### Text segment:
The rooms into which we had been put had been designed for consumptive prisoners, and contained bracket beds attached to the wall. The walls were plastered and smooth, and painted in a pleasing combination of two greens. Little things; but what they meant to anyone who had to spend his day sitting in a small cell! What chiefly delighted me, however, was the blanket on my bed. It would have given joy to a Red Indian chief. Its colours were green, claret, and yellow. It lay on my bed like a spread cockatoo. Life could not be drab with that to look upon. Moreover, I had books, and I was allowed foolscap on which to write. So with books, pen and blanket, the days passed with as much ease as a prison could give. For, strangely enough, though the severity of our condition had been much relaxed, the presence and the effect of the system remained. Books that demanded any thought in the reading were avoided; the mind seemed incapable of the effort they demanded; as soon as a page were read it passed from the memory, and the mind became once again a blank. One rebelled against this at first, and sought to conquer it; but when the will demanded an effort, the brain replied that such efforts were for another, not for this world, that the soul could not realise itself in a world that had been wrought as nearly as possible to resemble a vacuum.
A sergeant had been placed in charge of the two of us, a grown child of a man, with all a child’s shrewdness and sharpness, and from him we received many friendly acts in spite of the fact that he seemed constantly to live in fear of some judgment that would alight on him. He would take me into H. P.’s cell for conversation, and he came to the tolling of the gong without a murmur or complaint. And for twenty minutes each day I saw my wife at the iron gate—who, in truth, lived her days at that gate.
Then one day Father Moore came into my room and sat on my bed, with the tears in his eyes. “They’re taking the men away from me,” he said. The dear man was heart-sore at the parting that now began. Every few days saw the men leaving in batches of fifty to a hundred on their way to Frongoch. Sometimes from a distance we could see them going. More often we had to rely on news brought us from our sergeant. The final stage of our journey was to begin; for we nothing doubted that our destination was to be the same as theirs—Frongoch, from which place no good reports came.

### Tasks and exercises:
1 – Answer these questions from the prison memoir excerpt:
(a) What colors was the blanket on the narrator's bed?
(b) For how long each day did the narrator see his wife at the iron gate?
(c) To what place were the men leaving in batches?
2 – Go on with the prison memoir excerpt, starting after its final sentence.
The records have nothing to do with the prison memoir excerpt.

### Input data:
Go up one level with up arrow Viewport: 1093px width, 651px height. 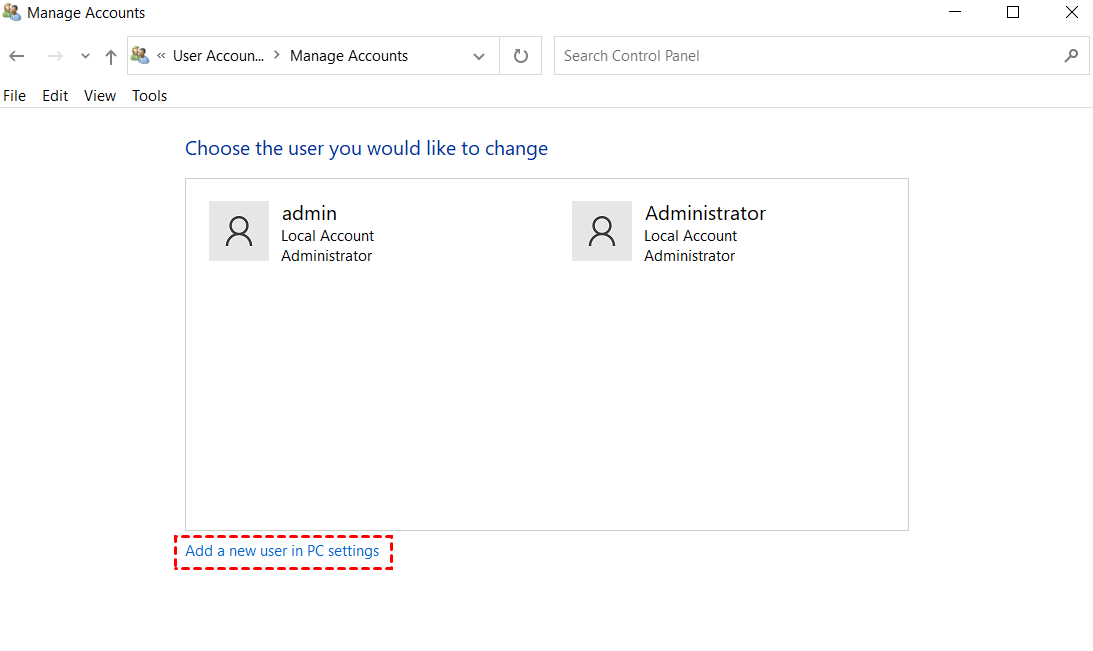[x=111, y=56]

...

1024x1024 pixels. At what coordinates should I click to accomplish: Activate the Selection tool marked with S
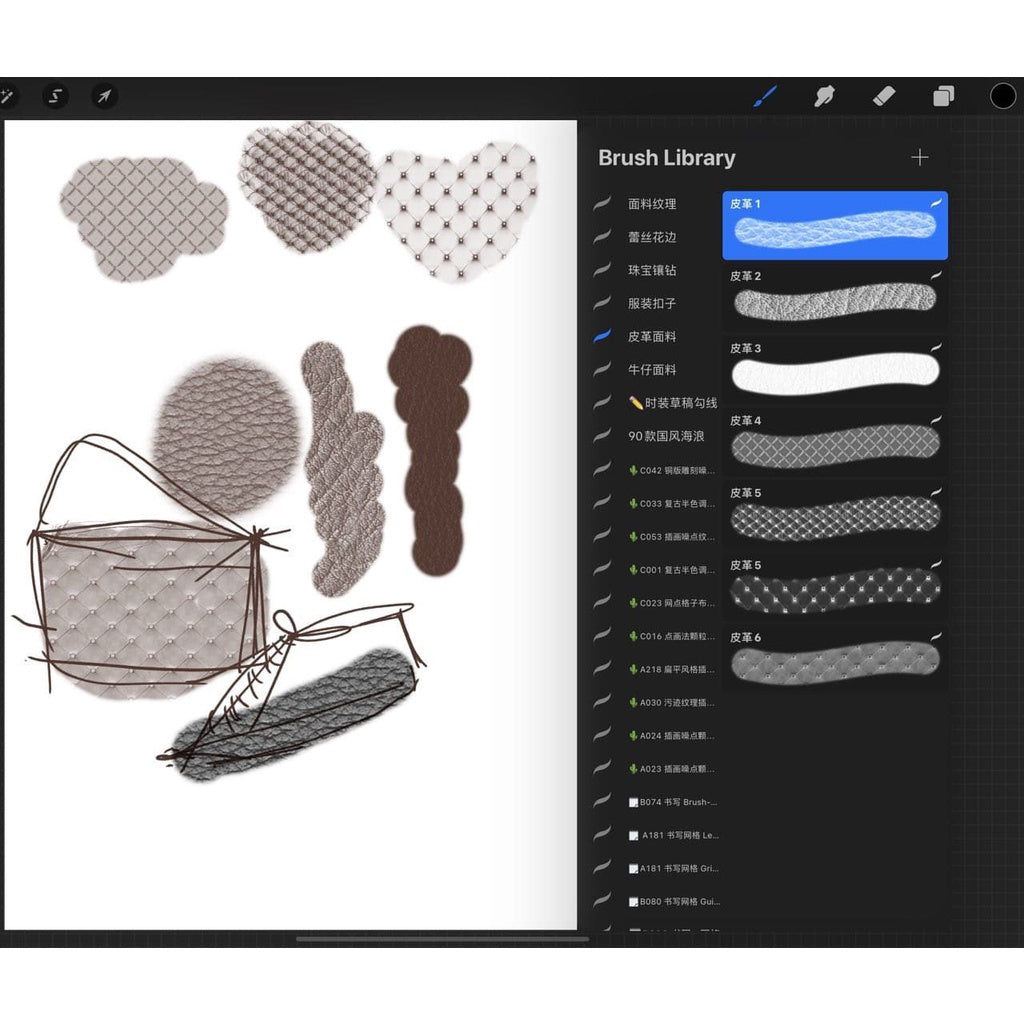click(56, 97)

### Answers:
1 –
(a) Green, claret, and yellow.
(b) Twenty minutes.
(c) Frongoch.

2 –
It was not till they had all gone, and we had had the long desolate prison to ourselves for over a week that we were informed that we were not to go to Frongoch, but were to be removed to Reading Jail. The others having gone, and the fear of our contamination removed, we had been permitted the run of the prison; and quite probably we were the only prisoners in all time who paced alone a long prison that echoed to our steps. The effluence of many thousands of prisoners was about us; and we entered the cells to find the names they had scratched and to reconstruct their history.
Then one morning, July 10th, we were marched out under yet another sergeant’s guard for Reading Jail.
XVIII.
Reading Jail that day was a mustering of the clans. All the isolation men from the various prisons, Wakefield, Knutsford, and Wandsworth, including many who had been to Frongoch, were gathered together at Reading. It was meant as an elect company; but it was not at all as elect as the selectors imagined. We ourselves entertained no delusions on that head. One of the most distinguished of our company had been wildly hailed on his arrival months before at Wandsworth, as the man who “’ad been a-hinciting of ’em”; and apparently the net had been thrown to sweep into Reading all those who “’ad been a-hinciting of ’em”; but the net had had a singularly faulty mesh. Even the original net that had swept through the country during the month of May, carefully though it had been wrought, and thoroughly though it had been cast, had had a mesh none too perfect. There were but twenty-eight of us gathered together that day; and we had, as it were, a double crown pressed on our heads; but we made haste to disown the title to wear it.
Yet we were glad to meet. National work necessarily intersects at many points, and so most of us who foregathered that day for our months of association had met before in differing combinations, and at different times, in differing groups of work that were but part of the one great work. Yet we had never met in that particular combination before. Some came representing the leadership of large districts, counties or cities, and some represented national leadership from some more central focus. The provinces were indeed as nearly represented as they could well be: eight came from Connacht, seven from Leinster, seven from Munster, and six from Ulster; or, fourteen from Leth Chuinn and fourteen from Leth Mhogha. It was exceedingly well arranged. Though we were not as complete as we might have been, though we did not venture to conceive of ourselves as an assembly either inclusive or exclusive of anything, yet the general representation was very evenly matched. And it was yet more evenly when, two days later, another Ulster representative arrived; for, as it so fell out, a Connacht man had been elected as Ceannphort, and so the provinces were left matched with a perfect seven apiece.